Mahkûmlara siyasi ayrım
Sincan Kadın Cezaevi’nde siyasi hükümlülerin şartlı salıverme hakkını kullanması engelleniyor. Cezaevinde şartlı tahliye hakkı kazanmasına rağmen 2021 yılından bu yana tahliye edilen kadın olmadığı bildirildi.

Havva Gümüşkaya
havvagumuskaya@birgun.netAnkara Sincan Kadın Cezaevi'ndeki siyasi hükümlülerin, İdare Gözlem Kurulu tarafından ‘iyi halli olmadıkları’, ‘toplumla bütünleşmeye hazır olmadıkları’ gibi gerekçelerle koşullu salıverilmeden yararlanması engelleniyor.
2021 yılından bu yana şartlı tahliye zamanı gelmesine rağmen 15 kişi tahliye edilmedi. Bu 15 kişiden 5’i cezalarının dörtte birini tamamladıktan sonra şartlı tahliye koşullarını sağlamalarına rağmen cezalarının tamamını içerde geçirerek, şartlı tahliye hakkından yararlandırılmadan, ceza süresini tamamlayıp tahliye edildi.
Sincan’da yaşanan bu durum daha önce birçok kez gündeme getirildi. Milletvekilleri tarafından verilen soru önergeleriyle Meclis gündemine taşındı. İlgili dosyalar yüksek yargıya taşındı, idare ile görüşmeler gerçekleştirilmek istendi ancak herhangi bir sonuç alınamadı.

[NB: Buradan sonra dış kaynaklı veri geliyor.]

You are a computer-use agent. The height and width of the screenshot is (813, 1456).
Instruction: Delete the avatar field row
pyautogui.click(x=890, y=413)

Özgürlük için Hukukçular Derneği (ÖHD) Ankara Şubesi’nden Avukat Hülya Yıldırım, kaldırılmış disiplin cezalarının, beraat edilen ceza dosyalarının, pişmanlık göstermeme hususlarının olumsuz değerlendirmeye gerekçe yapıldığını ifade etti. Olumsuz değerlendirmeye gerekçe yapılan konuların birçoğunun gerçeğe aykırı olduğu olduğuna dikkati çekti.
Kurul’un eşik değerlendirme puan tablosuna göre iyi hallilik değerlendirmesi yapması gerektiğini belirten Yıldırım, “Bu puan tablosu bize ya da müvekkilimize tebliğ edilmiyor. İstediğimizde ise bu bilgiye ulaşamıyoruz ve tüm yargısal süreçleri bu bilgi eksikliği ile yürütüyoruz. Yani temel dayanak olan belge sadece işlemi tesis eden idarede var. Oysa bu belge hem yargısal süreç için önemli hem de yeniden değerlendirmeye girecek mahpus için yeni değerlendirme süreci açısından önemli. Ancak bu belgenin paylaşılmaması bile bu sürecin aslında formalite olarak ilerletildiğini, fiilen şartlı tahliye hakkının bu hapishanede ortadan kaldırıldığını gösteriyor” dedi.
Puan tablosunda disiplin cezalarından, dava dosyalarına, birçok davranış, tutum ve eylemlere ilişkin değerlendirmenin yer aldığını belirten Yıldırım, birçok başlığın mahkemeler tarafından somut değerlendirmeye tabi tutulması gerektiğini söyledi. Yıldırım, “Örneğin disiplin cezası var denilen kişinin bu belgeleri dosyaya getirtilmiyor, eşik puan değerlendirmesi dosyaya getirtilmiyor, kişinin lehine olacak belgeler toparlanmıyor. Kişinin de bu belgeleri ve bilgileri edinmesi mümkün olmuyor. Bu durumda ise aslında İnfaz Hakimlikleri ve itiraz merci mahkemeler onay makamı olarak çalışıyor” diye konuştu.
RADİKAL ÖTEKİ
“Bu çözümsüzlük hali ve şartlı tahliye hakkının fiilen rafa kaldırılmış olması bizde bu uygulamanın başka yerlere de sirayet ettirilmek istenen bir pilot uygulama olduğu fikrini uyandırıyor” diyen Yıldırım, sözlerine şunları ekledi: “Siyaset üreten, siyaset yapan kadın her şeyden daha tehlikeli görülür. Çünkü ‘erkeğin işini, erkeğin eylemini’ kendine iş edinmiş olarak kabul edilir. Bu yüzden erkek aklın, erkek yargının burada bulunan kadın mahpuslara bu erkek akılla yaklaştığını, bu yüzden kadın mahpusların ‘radikal öteki’ kabul edilerek katmerli olarak cezalandırılmasıyla karşı karşıya olduğumuzu düşünüyorum.”